那年我十六岁,考在县城最好的师范读书。说是“最好”,其实也不过是几栋灰扑扑的教学楼,挤在老街的一角。宿舍里住着十个人,铁架床吱呀作响,晚上十点熄灯铃响后,鼾声很快便此起彼伏。我那时想留城任教,前提是学习成绩要排在全校前六名才有可能,而我的成绩不上不下,像一只悬在半空的脚,不知该落在哪里。
转折发生在一个雨天。那个傍晚,我走进学校旁边那家逼仄的书店避雨。说是书店,其实大半卖教辅,只有角落里孤零零地堆着一排文学书。我在那里站了很久,最后用三天的饭钱买下了一本《平凡的世界》。
那本书很厚,字很小,封面也有些旧了。我把它藏在枕头底下,等熄灯后打着手电筒偷偷地读。读到孙少平在工地上就着烛光看书的那段,我的手电筒光也在被窝里微微颤抖。原来,在黑夜里寻找光亮的人,并不只有我一个啊。
从那以后,我开始疯狂地找书读。学校阅览室,县城图书馆,老师办公桌,角角落落的书店……我像一只嗅觉灵敏的老鼠,到处搜寻文字的粮食。路遥、余华、史铁生、沈从文……他们的名字和文字,在那个窄小的铁架床上,在我的手电筒光圈里,一点一点地进入我的生命。

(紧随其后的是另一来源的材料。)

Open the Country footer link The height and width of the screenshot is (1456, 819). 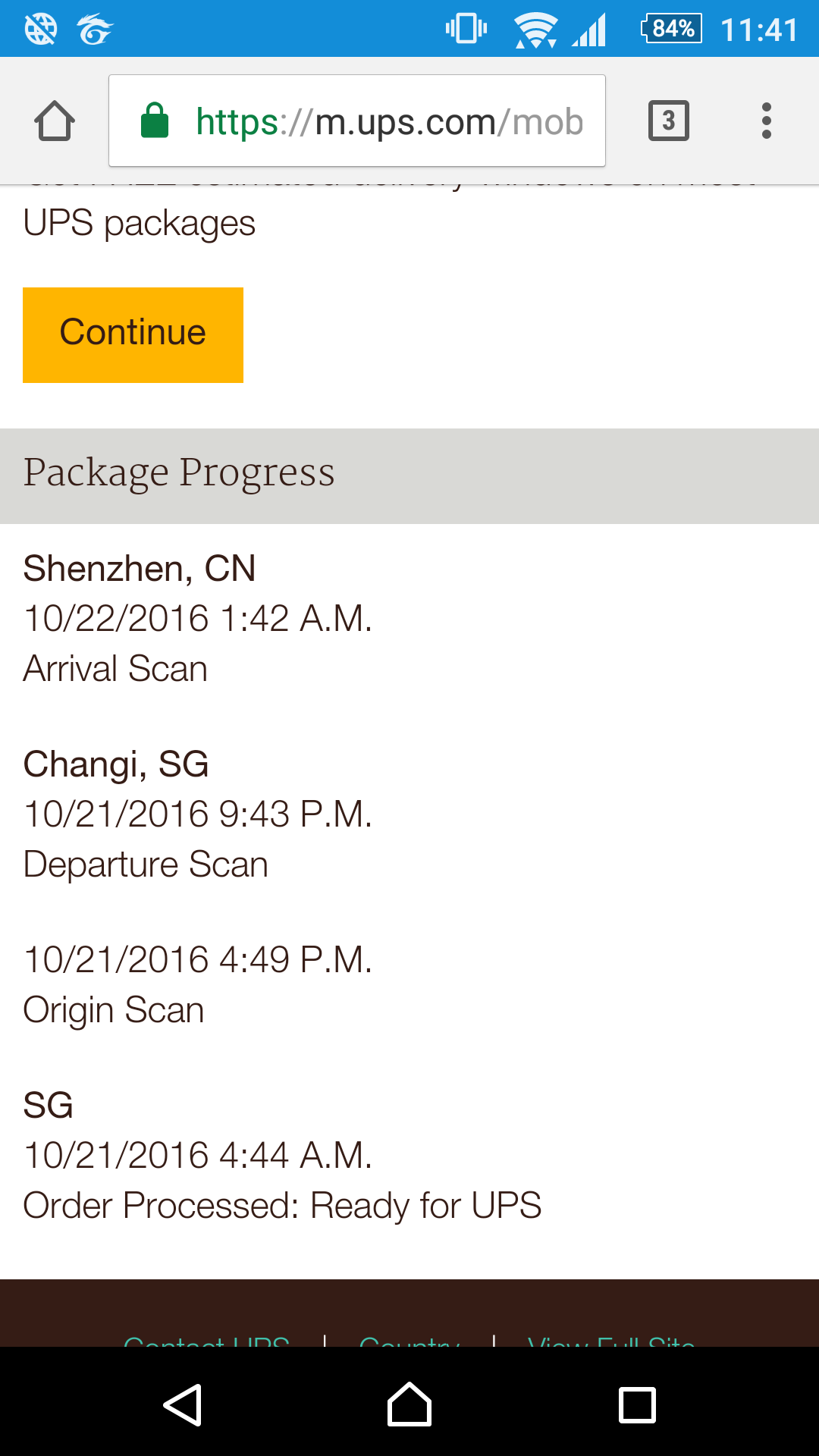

最震撼我的是史铁生。读《我与地坛》的那个夜晚,我偷偷哭了。不是因为悲伤,而是一种说不清的震颤。他坐在轮椅上,在那个荒芜但并不衰败的园子里,思考生,思考死,思考为什么要活。他最终想明白了:“死是一件不必急于求成的事。”而我,一个四肢健全的人,却常常因为一次考试失利就觉得自己的人生完了。那晚我合上书,在黑暗里睁着眼睛,第一次觉得读书不是消遣,而是救命。
后来我师范毕业,去了乡下教书,在那四面透风的宿舍、寂寞难耐的夜晚,我以读书打发时光,排解心中的苦闷。那时我用三分之二的工资买书订刊,书读得多了,机遇也多了。有年乡镇教办室需要一位能写材料的人,我正赶上了,从此改行到行政部门,并芝麻开花般调动到省城工作。但无论走多远,我始终记得那个雨天,那家小书店,那本改变我命运的书。是阅读,它像一束光,照亮我从那个偏远的农村学校走出来,让我知道世界很大,人生有很多种可能。
如今我也有了属于自己的书架,书架上站着很多朋友,那些在深夜里陪伴过我的文字。偶尔翻到当年那本《平凡的世界》,曾经拯救自己的书,我会想起十六岁的自己,想起那段在迷茫中被阅读照亮的岁月。